"Mine is the land, I am its lord, my power reaches heaven's height."
The limestone White Chapel of king Senusret I was built for his Heb-Sed celebrations. The Heb-Sed, or the Sed festival, marking one of the most important event in the king's life, was celebrated after the king has ruled for 30 years and was repeated every 3 years after that.
The purposes of the festival were to ritually rejuvenate the king's powers so that he can continue ruling effectively and to commemorate his ascension to the throne.
Its origins are very ancient. As it is celebrated after 30 years of rule, it is believed that originally when a rule's powers appeared to be fading due to his age, he was expected
to run a race in front of his subjects to prove that he is still competent to rule.
The White Chapel of Senusret I is a building specially prepared for this occasion. The shrine has four interior pillars surrounded by a peristyle of twelve pillars. We do not know where in Karnak the chapel stood originally. However, due to the existence of a waterspout on one side, it has been suggested that it may have stood in the open air.
The building has been dedicated to Amun-Ra and the reliefs depict the king being crowned and embraced by Amun, Horus, Min and Ptah. The reliefs are one of the highest quality seen on ancient Egyptian monuments. Along the base of the outer walls we find reliefs depicting the emblems and deities of the nomes (provinces) of Egypt.
It is presumed that when in use during the Heb-Sed, a throne was placed in the middle where the king rested during the festival. This was later replaced by a bark repository where the procession carrying the sacred bark for ceremonies could halt.

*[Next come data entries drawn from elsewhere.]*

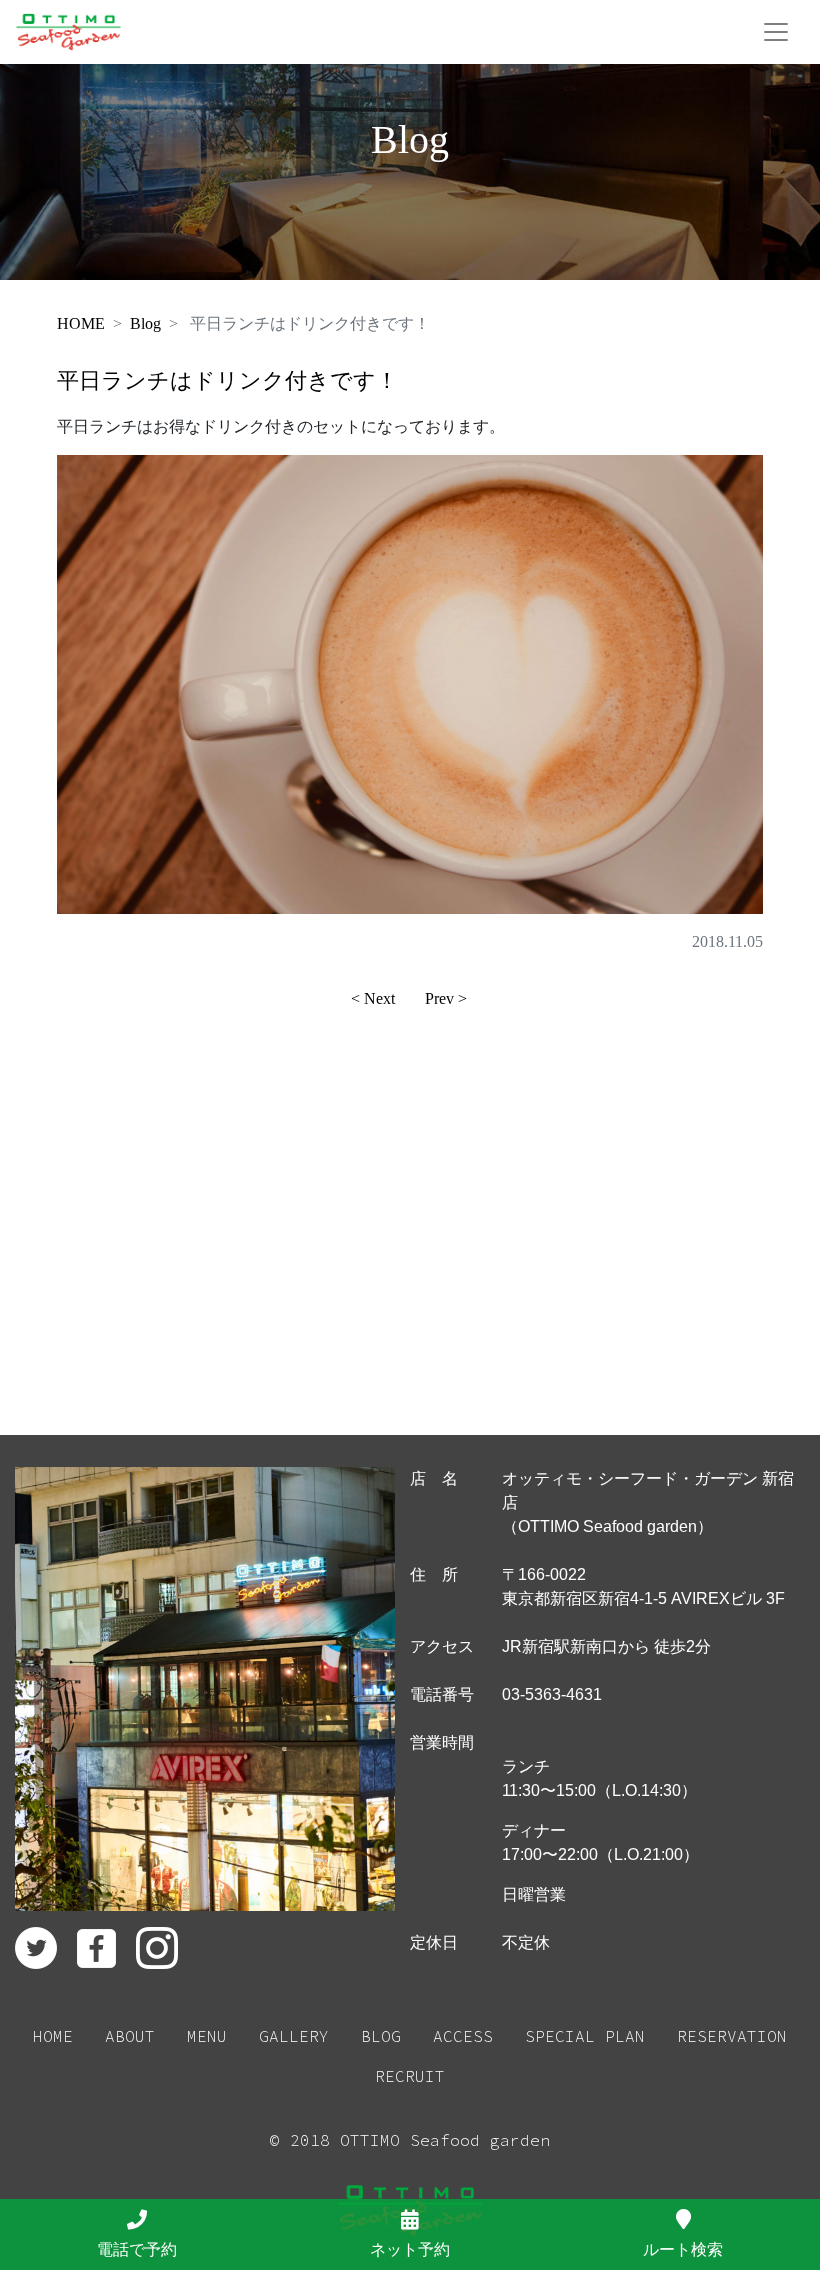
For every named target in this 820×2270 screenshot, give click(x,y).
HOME (81, 323)
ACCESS (463, 2036)
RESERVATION (732, 2036)
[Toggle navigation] (776, 32)
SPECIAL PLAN (585, 2036)
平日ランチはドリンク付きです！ (227, 380)
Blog (145, 323)
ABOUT (130, 2036)
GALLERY (294, 2036)
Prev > (446, 998)
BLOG (381, 2036)
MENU (207, 2036)
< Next (373, 998)
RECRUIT (410, 2076)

Amenhotep III dismantled the White Chapel during his renovation of the area around the festival hall of Thutmose II and used it as fill in his newly constructed Pylon III. It has been discovered in 1927 by Henri Chevrier and all the pieces - more than 950 blocks - have been removed between 1927 and 1930. The pieces were then assembled into the building we can view today in the Karnak Open Air Museum.